In a 3-0 decision, the federal Surface Transportation Board ruled that the Fort Worth, Texas, company -- the largest railroad in the country by revenue -- charged unlawfully high rates to Western Fuels Association Inc. and Basin Electric Power Cooperative Inc., which provide electricity to residents in nine Western and Midwestern states.
The agency concluded that the utilities were "captive shippers," meaning they had only one choice of railroad to ship eight million tons of coal each year from the mines in Wyoming's Powder River Basin. The utilities also couldn't ship the coal by any other mode of transportation, the Surface Transportation Board concluded.
Burlington Northern called the ruling "an outcome-oriented decision in favor of the shipper," adding that it intends to "pursue all legal remedies."
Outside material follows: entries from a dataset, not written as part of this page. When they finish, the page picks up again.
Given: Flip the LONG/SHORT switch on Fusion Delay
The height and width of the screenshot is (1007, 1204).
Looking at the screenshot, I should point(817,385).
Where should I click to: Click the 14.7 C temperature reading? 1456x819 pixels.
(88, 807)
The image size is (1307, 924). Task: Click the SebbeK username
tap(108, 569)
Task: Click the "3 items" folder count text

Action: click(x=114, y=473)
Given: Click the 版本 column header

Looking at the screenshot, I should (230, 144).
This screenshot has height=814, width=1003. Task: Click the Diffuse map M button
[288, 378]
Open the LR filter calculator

Surface Transportation Board officials say the penalty is the largest handed down since the agency was created in 1996. Under the ruling, Burlington Northern must reimburse the utilities $100 million for overcharges since 2004, when the companies filed their complaint. The remaining $245 million represents the difference between what the railroad will be allowed to charge the utilities for the next 15 years and what it would have earned absent the decision.
The ruling comes as legislation pending in Congress would make it easier for some customers to challenge railroad rates and subject the industry to stiffer antitrust scrutiny.
The railroads' critics have been especially vocal in recent months as railroads have earned healthy profits even as freight volumes have fallen dramatically with the global slowdown.